Немцы первыми усвоили необходимость гибкости в отношении тактических принципов войны: «В области тактики нет ничего постоянного; положения ее периодически меняются; армия, упорно придерживающаяся раз установившихся воззрений, не может считаться здоровой» — считал прусский генеральный штаб.{32}
Попав в аналогичную ситуацию в 1870–1871 гг., когда 15,44 мм казнозарядные ружья немцев системы Дрейзе хоть и были значительно скорострельнее французских дульнозарядных ружей Шаспо, но 11 мм пуля последних имела более высокие баллистические характеристики, прусские военачальники в кратчайшие сроки поменяли принципы применения пехоты. В результате французы, открывая огонь на дистанцию до 1800 шагов, не могли нанести существенных потерь рассыпавшимся в цепи пруссакам, те же, в свою очередь, с дистанции менее 600 шагов просто «давили» пехоту французов за счет превосходного темпа стрельбы.{33}
Таким образом, в вопросе — что было главными причинами поражений русских войск в полевых сражениях Крымской войны, в том числе и в сражении на Черной речке, ответ может быть однозначным — отсталость тактики и косность мышления большинства русских военачальников.
К сожалению, русские генералы 4 августа 1855 г. не учли того, что в дальнейшем Мольтке сделал аксиомой: «Нет более невыполнимой задачи, чем наступление по открытой местности против противника, оснащенного всеми видами оружия, в том числе мощной артиллерией и расположившегося вне этой местности». Горчаков в этот день сделал все, чтобы эту истину опровергнуть. Результат известен — тысячи трупов русских пехотинцев и никакого успеха…
Часто цитируемый мною Мольтке предупреждал, что «…отвага, самая яркая, обречена на неудачу не только перед рвом с водой, но и перед совершенно открыто развернутой боевой линией…». Увы, не могли генералы наши читать Мольтке, ибо он писал это, разбирая их ошибки. Русского же Мольтке среди них в августе 1855 г. не нашлось. Не появился он и после войны. Вот и получилось, что по справедливому замечанию известного французского генерала Негрие, «русская армия не захотела воспользоваться ни одним уроком последних войн».{34}
Но могли ли воевать по-другому одуревшие от крепостного разврата, роскоши, уничижения зависимых от них крестьян в своих поместьях генералы эпохи Николая I? Для них солдат оставался тем же крепостным, который волею всевышнего (или барской) был одет в мундир и превращен в великолепно вымуштрованную «боевую машину», его можно было гнать под картечь не считая. Учет потерь в русской армии был приблизителен. Из всех армий, воевавших в Крыму, хуже был учет павших разве что у турок.

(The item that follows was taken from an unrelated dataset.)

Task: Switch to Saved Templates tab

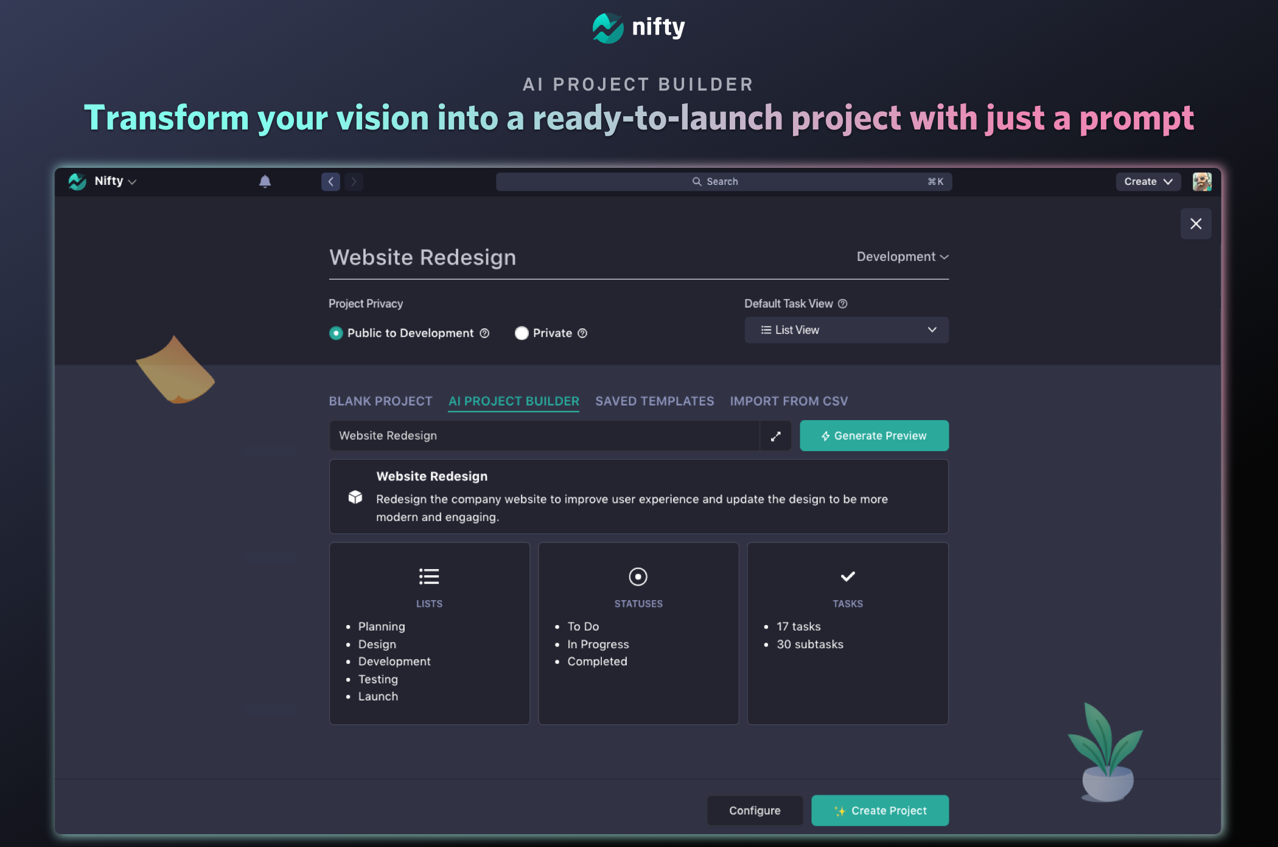Action: point(654,401)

Только после отмены крепостной зависимости в России появилось новое поколение офицеров, которому и принадлежит новый взгляд на военную историю. Но в полной мере уроки Крыма так и остались неусвоенными и ими. Тот же Куропаткин, усердно разносивший в пух и прах тактику русской армии середины XIX в., в начале XX в. в ходе русско-японской войны во время операции на р. Шахэ потерял управление войсками: «Несмотря на опыт предыдущих боев, построения боевого порядка русской пехоты во встречных боях на Шахэ продолжали оставаться слишком плотными и не могли устоять против быстро рассыпавшихся в цепи японцев. Русские батальоны выстраивались в сомкнутые колонны поротно, вследствие чего в стрельбе могла принимать участие только незначительная часть бойцов. Такое построение пехоты, оставшееся еще со времени Крымской войны, давало при современной силе огня огромные потери, обрекая наступление на неуспех. Оправданием для таких построений служило стремление завершить бой штыковым ударом, предпочитавшимся огню пехоты. По этому поводу очевидец сражений на Шахэ Гамильтон пишет: «Местность была открытая, видны были громадные массы русских — кавалерии, пехоты и артиллерии — в таком строю, какого я за последние годы не видел нигде, кроме парадов».